A battle for Kanye West is happening live
Speaking truth to power has long been central to how Kanye West navigates his art and his business. He lambastes the executives who don’t grant him full creative and financial freedom. He calls into question the empathy of a president on live television. He lays bare his emotions in ways that disrupt tidy narratives about celebrity comity. He is a lit match in search of a fuse, setting fires that people (largely) cheer for.
But in the last couple of weeks, as West has begun his return to public life after a quiet year, the roles have switched: He is the power, and speaking truth to Kanye West has become the norm.
This has manifested in many forms. T.I. recorded a song with him directly challenging West’s embrace of President Donald Trump, including wearing a Make America Great Again hat. Radio personality Ebro Darden pushed back forcefully against West’s support of black conservative pundit Candace Owens. On TMZ Live, Van Lathan, one of TMZ’s producers, berated West full-throatedly for his recent behavior, including his statement on the show that slavery was “a choice.”
These are behaviors, statements and sentiments that potentially pose the largest existential threat ever to the West empire. And so what’s played out over the past two weeks is a kind of psychological tug of war, with West reinforcing his most unsettling positions while, all around him, what amounts to a collective global rescue effort for his mind and soul (and, in truth, his legacy) is playing out in real time.
The seeds of this moment are traceable to the final months of 2016, the last time West was so public, and one of the most troubled periods of his life. Within a period of weeks, his wife was robbed, his tour was canceled and he was hospitalized. On TMZ Live, he said that during those months he developed an addiction to prescription opioids.
That year concluded with his Trump Tower meeting with the president-elect, a vexing public position for someone who’d always agitated on behalf of the dispossessed.
But in Trump, West recognizes himself: a natural disrupter; a person so secure in his gifts that he doesn’t trouble himself with facts (or much believe in them); someone who sees generating passionate dissent as a sign of success, not as an indicator of a shaky premise.
“I can tell you that when he was running, it’s like I felt something,” West told Charlamagne Tha God in an interview posted Tuesday. “The fact that he won proves something. It proves that anything is possible in America.”
But that kinship mistakes cynicism for earnestness, volume for accuracy, popularity for morality. Not all disruption is the same.
In two interviews released on Tuesday, with Charlamagne and TMZ, West emphasized the importance of “free thought” and “free love,” trying to contextualize his acceptance of Trump as part of a broader philosophy.

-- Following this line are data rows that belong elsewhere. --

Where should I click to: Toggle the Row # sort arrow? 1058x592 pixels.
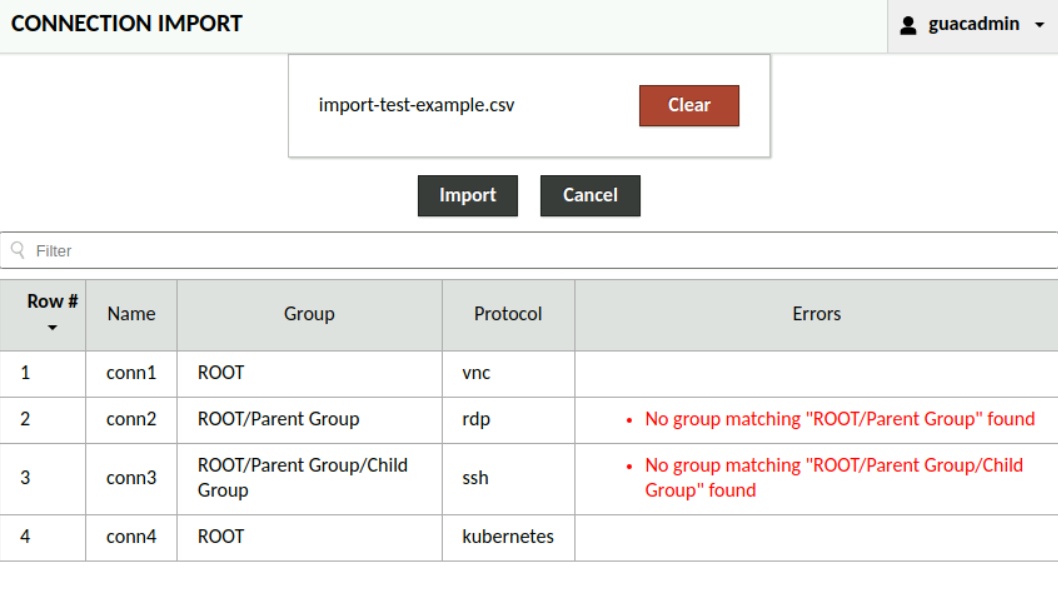click(52, 328)
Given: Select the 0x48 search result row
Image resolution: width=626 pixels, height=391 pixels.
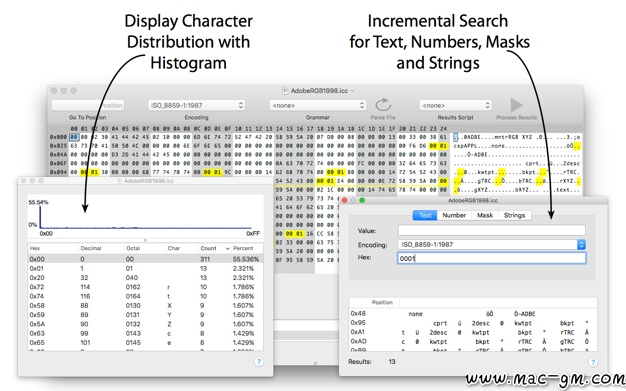Looking at the screenshot, I should [x=473, y=314].
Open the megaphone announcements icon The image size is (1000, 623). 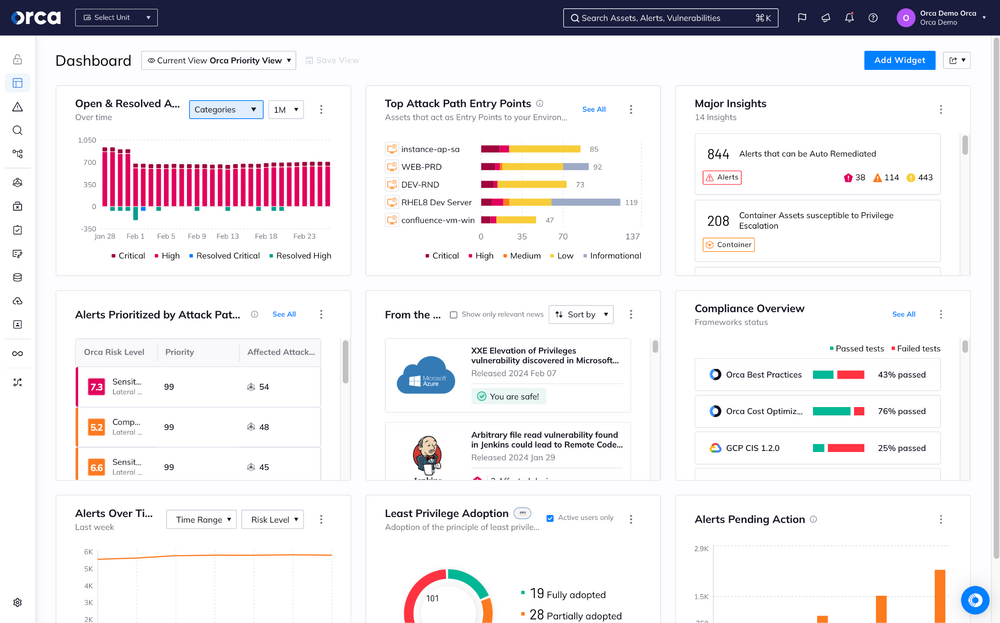click(x=825, y=18)
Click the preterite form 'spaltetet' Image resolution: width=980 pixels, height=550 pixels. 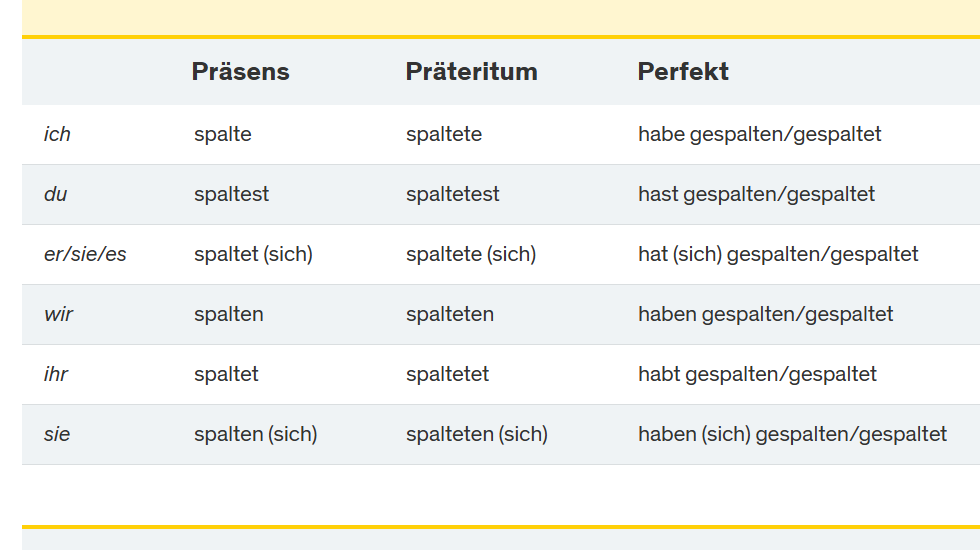(447, 374)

But what really emerged throughout the day were other, more vulnerable notions: “unsettled pain” and “HSP,” which stands for highly sensitive person, a term he returned to several times with Charlamagne. West was defiant in defending his positions, but he also presented as someone fragile and in need of protection.
West’s recent commentary, from the absurd notions about slavery to what feels like parroting other people’s talking points (“Obama was the opioid to our pain — he pacified us”), has left fans to parse what difference if any there is between aligning with hateful ideology and merely speaking without much forethought (or sometimes post-thought). In West’s telling, these provocations demonstrate a willingness to think and say something that others wouldn’t dare. As ever, he finds glee in believing he knows, and can say, a thing no one else does.
But for West, that untethered glee is jumbled up with untethered hurt. Earlier Tuesday, he posted on Twitter, “We need to have open discussions and ideas on unsettled pain.” West has always been an artist who deals with pain in primal fashion. It’s not a coincidence that, in the middle of his TMZ Live performance, he announced, “This is the most confident I’ve been since my mom passed.” (Donda West died in 2007, a day after multiple plastic surgery procedures. On Twitter, West announced that his forthcoming album cover would be a photo of her surgeon.)
Is this the manifestation of love or something more sinister? Only West knows. Though his methods may undo him, he is striving to bring people into conversation on terms of his own comfort.